Understanding Data Sources | Performance and Fault Management: A Practical Guide to Effectively Managing Cisco Network Devices (Cisco Press Core Series)

This section breaks out each network management task you'll want to implement and discusses the knowledge you'll want to have in your knowledge base to support these tasks. The order in which these tasks are discussed is in general the optimal order for performing them, but you may need to modify the sequence for your network.

Network Inventory

The first task you need to do to manage your network is to perform a network audit. Out of this audit, you will obtain the information required to create an inventory of your network. Performing this audit is covered in Chapter 1, "Conducting a Network Audit." The information collected should include the following:

Device name
Device IP address(es)
Device location
Contact information

If the device is connected to a switch, you may want to include information about this connection, as follows:

Switch
Switch port

You may want to include the following information about these devices in your knowledge base. This information may be useful in automating your performance and fault management functions:

Device function
Logical access methods such as passwords or community strings
Physical access methods such as keys or badges

To keep track of your network's layer 2 connectivity, you'll need to add the following information to your knowledge base:

The device's MAC address(es)
The name of one device's port that connects to the name of its neighbor's port (for example, switch 1 port 2/1 connects to switch 2 port 1/1) this is a more detailed and bi-directional form of the switch and switch port information listed previously
Information on layer 2 redundant paths (for example, redundant bridged paths, or port channels)

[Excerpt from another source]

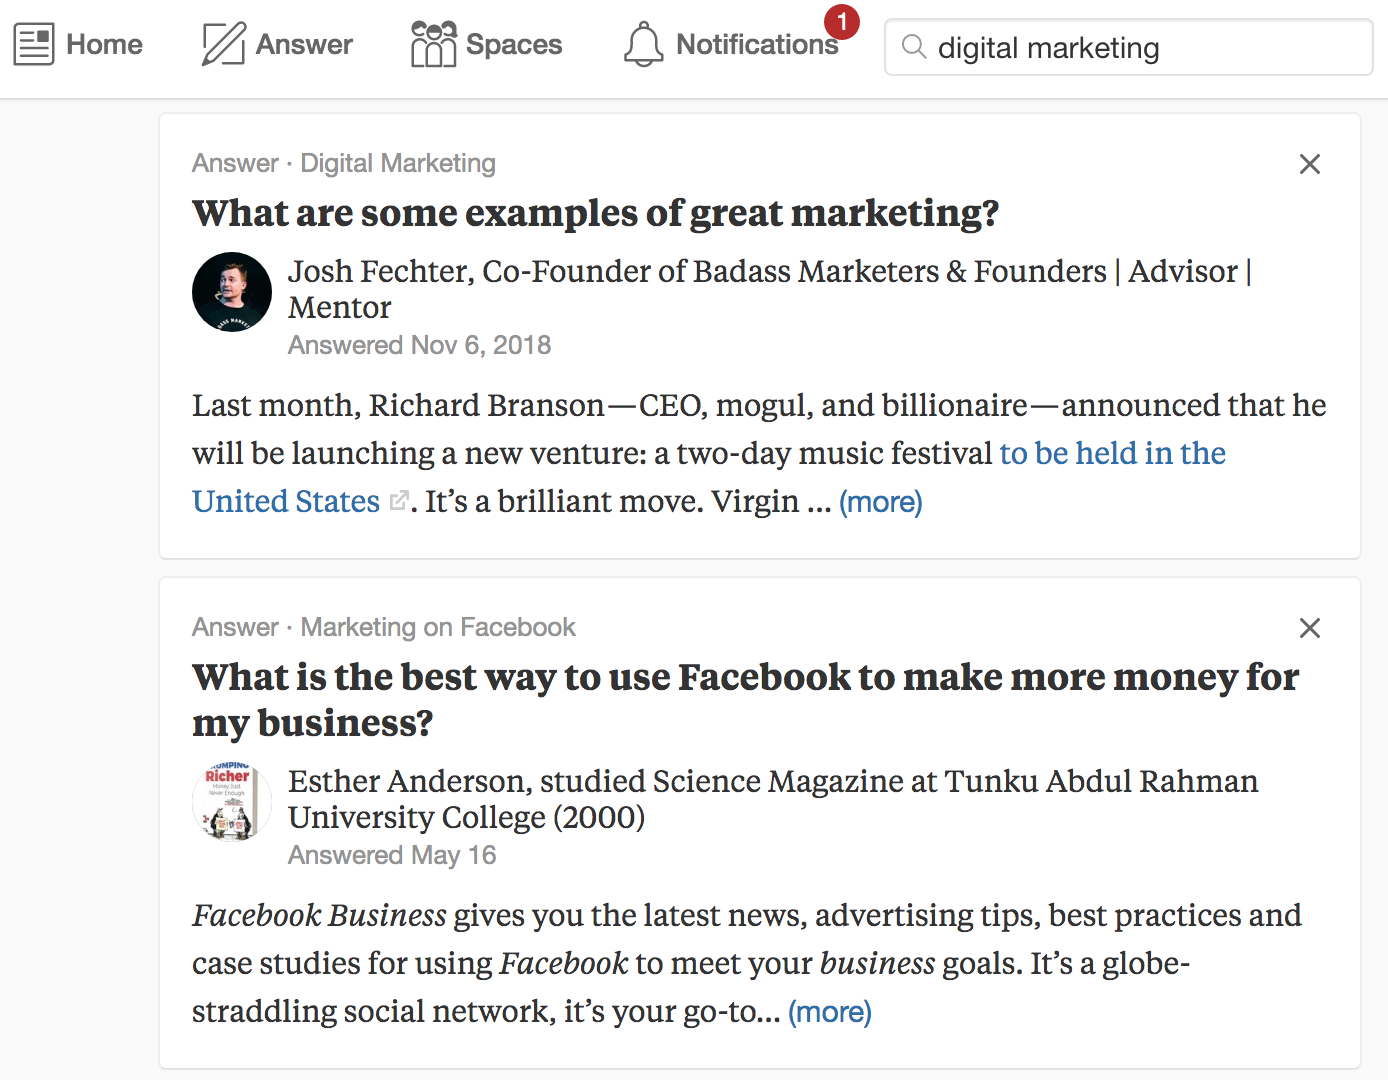Expand Josh Fechter's answer with (more)
The image size is (1388, 1080).
tap(880, 502)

You may also want to track your layer 3 connectivity. You'll want to add the following information to your knowledge base:

Layer 3 connectivity information such as default routes and routing tables
VLAN information
Information on layer 3 redundant paths (for example, HSRP or VRRP router peers)

Policy-based Network Management

The knowledge required to support policy-based network management consists of the following:

Service level agreements
Policies
Rules that are required to implement these agreements and policies

Policy-based network management is covered in Chapter 2.

You may want to implement a two-tier structure that allows you to describe the rules in a device-independent way and a set of commands that implement a particular type of rule on the type of devices in your network. For example, you may have a rule that states:

For all switched user ports, set ToS equal to zero

You would then add to your knowledge base the commands required to change the ToS on each device that this rule might be applied to.

A key part of policy-based network management is verifying that the policies are being met. The information collected during the baselining of your network will provide the base values to compare to the current state of your network and allow you to determine your network's rate of compliance with those policies. This information will be stored in the performance monitoring section of your knowledge base, which is covered next.

Performance Measurement and Reporting

Performance measurement and reporting entails several types of tasks and, therefore, several types of information:

Availability
Response time
Accuracy
Utilization
Reporting

Performance measurement and reporting is covered in detail in Chapter 4, "Performance Measurement and Reporting."

We suggest that you implement availability monitoring first. Your knowledge base should contain information to support this, and if kept flexible, it will support additional performance measurements as well. Keep this in mind when designing your knowledge base.

You'll want to add which devices are considered "interesting" or important to your knowledge base to support performance measurement and reporting. Note that most network managers select to ignore most end user devices such as PCs. Monitoring the availability of hubs, switches, routers, servers, and possibly key users will be important. The easiest way of supporting this in your knowledge base may be by supporting groups or classes of devices that you want to monitor at the same service level. Examples of classes of devices are WAN devices, backbone network devices, and server farms.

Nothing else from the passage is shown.